More often than not found on bedroom floors, toy chests, and the shelves of stores, Montréal’s “Barbie Expo” now finds over 1000 unique versions of the iconic doll posed in sterile glass displays. There can be something bleak about the image of beloved toys now occupying the space of collector’s items in crisp white exhibits, but it is not a large gap to bridge here. Situated in the Les Cours Mont-Royal shopping mall, there is little difference between walking into the “Barbie Expo” and walking into one of the stores. The exhibit space feels like an odd mix between a high-end shopping mall’s lounge area (complete with a bubbling fountain in the centre), and an examination of designer fashion. Which is exactly what the installation markets itself as: “A magical exhibition of haute couture by the leading fashion designers.”
It’s definitely easy to see Barbie’s prevalence in relation to fashion, both high and general. Travelling along the shelves, you find names of high profile fashion designers (Ralph Lauren, Kimora Lee Simmons), representations of fashion trailblazers (Grace Kelly, Beyoncé) , decades’ worth of clothing trends, classic works of art in dress form, as well as many facets of pop culture- The Wizard of Oz, Wonder Woman, Star Trek, as well as a case full of Elvis Presleys to name a few. It’s a truly overwhelming expanse of snapshots into America, all immortalized in plastic. But the cultural window of the “Barbie Expo” also pushes its scope to international proportions, Barbie’s from across the world displayed across entire walls of the exhibit. From Alaska to the Philippines and Ghana to India, it’s refreshing to have these perspectives on fashion from cultures and peoples that you might not find represented at your local toy store.

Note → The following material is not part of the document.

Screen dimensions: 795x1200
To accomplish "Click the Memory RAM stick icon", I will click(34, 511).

But the positive feeling of this broad spectrum of international fashions put on display in equal position to the Barbie we know and love can’t quite shake away this nagging sense of commercialist dread. While it’s true that the history of Barbie can be viewed in tandem with the history of haute couture and pop culture, it also rides side by side with the history of American brands. The fashionista doll is certainly an unsuspecting Trojan horse for product names to enter the minds and homes of families, but it is unsettling how effective a tool it seems to have been for so many major companies. While some of the more fashion oriented companies make sense as partners, such as MAC Cosmetics and Hudson’s Bay, the presence of Oreos, Nascar, and Campbell’s Soup Barbies feels surreal. The slender, platinum blonde canvas of Barbie has never been more over than seeing entire shelves of veritable advertisements smiling in unison. And what is perhaps most dizzying about this perspective is how normal it seems. The pinnacle of her role as an advertising tool is and ouroboros of the modern world: Barbie clad in a dress plastered with her own face and logo.

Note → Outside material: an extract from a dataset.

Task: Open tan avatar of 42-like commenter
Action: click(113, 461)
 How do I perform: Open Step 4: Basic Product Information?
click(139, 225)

It’s hard to explain the exact feeling thoroughly exploring all the dolls present at the “Barbie Expo”. Interesting, inspiring, entertaining, unsettling, discouraging, and numbing all come in bits and pieces while passing the bright smiles lining the display cases. There is magic in watching clockwork runway walks with actual flashing cameras in the hands of the tiny plastic audience, but also the death of magic in tracing the longevity of a brand growing to become a very pretty way for other brands to reach for your wallet together. But above all else, it is exhausting. As your eyes trace across a timeline extending across fields of interest, geographical borders, and all forms of fashion, it is hard not to feel the sheer weight of historical information unleashed by such a familiar form. But as a young sister and brother excitedly run from case to case, their mother pausing now and then to smile and study what might have been a close companion at one point in her life, there’s a glimmer of life in plastic being fantastic.